Alpha and beta units.

Sodium-potassium pump, E2-Pi state. Calculated hydrocarbon boundaries of the lipid bilayer are shown as blue (intracellular) and red (extracellular) planes

Na⁺/K⁺-ATPase (also known as the Na⁺/K⁺ pump, sodium-potassium pump, or simply NAKA, for short) is an enzyme (EC 3.6.3.9) located in the plasma membrane (specifically an electrogenic transmembrane ATPase). It is found in the human cell and is found in all metazoa (animals).
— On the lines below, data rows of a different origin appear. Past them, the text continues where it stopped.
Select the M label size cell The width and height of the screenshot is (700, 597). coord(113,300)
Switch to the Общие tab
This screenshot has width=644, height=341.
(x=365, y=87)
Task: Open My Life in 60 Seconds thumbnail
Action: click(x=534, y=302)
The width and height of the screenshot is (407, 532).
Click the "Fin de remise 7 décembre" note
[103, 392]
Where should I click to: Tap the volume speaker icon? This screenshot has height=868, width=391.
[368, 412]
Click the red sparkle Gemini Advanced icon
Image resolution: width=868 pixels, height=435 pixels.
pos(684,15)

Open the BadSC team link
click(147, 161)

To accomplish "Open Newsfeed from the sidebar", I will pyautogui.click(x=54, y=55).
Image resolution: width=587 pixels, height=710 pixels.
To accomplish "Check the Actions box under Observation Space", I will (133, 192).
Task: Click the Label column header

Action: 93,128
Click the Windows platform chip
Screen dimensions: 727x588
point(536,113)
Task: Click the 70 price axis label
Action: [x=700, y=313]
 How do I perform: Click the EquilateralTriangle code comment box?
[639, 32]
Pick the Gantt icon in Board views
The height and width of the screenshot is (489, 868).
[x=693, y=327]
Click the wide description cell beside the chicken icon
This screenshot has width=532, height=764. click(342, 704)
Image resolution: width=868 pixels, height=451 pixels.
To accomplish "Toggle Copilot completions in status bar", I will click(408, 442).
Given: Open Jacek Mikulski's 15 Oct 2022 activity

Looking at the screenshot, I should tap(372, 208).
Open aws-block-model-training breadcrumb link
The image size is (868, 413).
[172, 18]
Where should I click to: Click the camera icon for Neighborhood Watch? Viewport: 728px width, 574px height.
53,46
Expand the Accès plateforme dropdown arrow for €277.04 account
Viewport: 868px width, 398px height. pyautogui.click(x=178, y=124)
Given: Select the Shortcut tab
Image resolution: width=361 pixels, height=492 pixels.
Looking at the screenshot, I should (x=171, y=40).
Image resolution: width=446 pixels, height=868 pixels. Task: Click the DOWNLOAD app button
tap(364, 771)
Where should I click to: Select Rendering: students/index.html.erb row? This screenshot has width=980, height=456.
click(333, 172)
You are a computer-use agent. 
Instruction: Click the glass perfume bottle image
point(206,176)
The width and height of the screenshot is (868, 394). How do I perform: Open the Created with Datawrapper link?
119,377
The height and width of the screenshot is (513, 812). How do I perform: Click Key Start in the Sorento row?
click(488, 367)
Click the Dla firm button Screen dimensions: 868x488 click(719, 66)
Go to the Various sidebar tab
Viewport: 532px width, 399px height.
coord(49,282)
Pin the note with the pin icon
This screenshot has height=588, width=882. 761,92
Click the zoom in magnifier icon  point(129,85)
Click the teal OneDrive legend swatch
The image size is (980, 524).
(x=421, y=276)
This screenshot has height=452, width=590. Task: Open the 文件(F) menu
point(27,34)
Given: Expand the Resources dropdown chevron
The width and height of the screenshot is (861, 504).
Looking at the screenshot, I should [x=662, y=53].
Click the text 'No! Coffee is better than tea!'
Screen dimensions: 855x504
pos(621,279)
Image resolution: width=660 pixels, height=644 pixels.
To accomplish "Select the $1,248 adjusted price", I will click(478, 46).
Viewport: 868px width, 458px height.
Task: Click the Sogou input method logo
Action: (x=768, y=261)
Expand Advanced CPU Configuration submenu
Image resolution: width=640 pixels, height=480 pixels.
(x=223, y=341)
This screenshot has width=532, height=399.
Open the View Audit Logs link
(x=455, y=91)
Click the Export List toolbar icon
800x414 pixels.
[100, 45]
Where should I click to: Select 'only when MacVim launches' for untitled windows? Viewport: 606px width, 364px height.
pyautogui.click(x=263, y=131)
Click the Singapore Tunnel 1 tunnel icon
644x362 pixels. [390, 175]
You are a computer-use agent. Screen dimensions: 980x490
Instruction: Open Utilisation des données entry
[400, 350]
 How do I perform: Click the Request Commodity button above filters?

[edit] Sodium-Potassium Pumps

Active transport is responsible for the well-established observation that cells contain relatively high concentrations of potassium ions but low concentrations of sodium ions. The mechanism responsible for this is the sodium-potassium pump which moves these two ions in opposite directions across the plasma membrane. Is this two-way movement of potassium and sodium ions performed by the same carrier or by two different ones? This was investigated by following the passage of radioactively labelled ions across the plasma membrane of certain ones. It was found that the concentrations of sodium and potassium ions on the two other sides of the membrane are interdependent, suggesting that the same carrier transports both ions. It is now known that the carrier is an ATPhase and that it pumps three sodium ions out of the cell for every two potassium ions pumped in. The sodium-potassium pump was discovered in the 1950’s by a Danish scientist, Jens Skou, who was awarded a Nobel Prize in 1997. It marked an important step forward in our understanding of how ions get into and out of cells, and it has a particular significance for excitable cells such as nervous cells, which depend on it for responding to stimuli and transmitting impulses.

(Advanced Biology - Michael Roberts, Michael Reiss, Grace Monger. 2000)

[edit] Function

The Na⁺/K⁺-ATPase helps maintain resting potential, avail transport and regulate cellular volume.^{[citation needed]}

[edit] Resting potential

See also: Resting potential

In order to maintain the cell potential, cells must keep a low concentration of sodium ions and high levels of potassium ions within the cell (intracellular). After the formation of an action potential, when the cell is repolarizing, that is within the cell it is becoming more and more negative as K+ ions flood out, there is a stage where the membrane potential undershoots it resting membrane potential as K+ channels take to long to close. This is called Hyperpolarisation. In order to restore the appropriate concentrations, the sodium-potassium pump pumps 3 sodium ions out by hydrolysing ATP and allows 2 potassium ions in through active transport. The carrier (pump) undergoes a conformational change in order to do this. The end result is that the resting membrane potential is restored and another action potential can occur. However, one must not be mistaken as the Na+/K+ ATPase has no direct action in the formation of an action potential.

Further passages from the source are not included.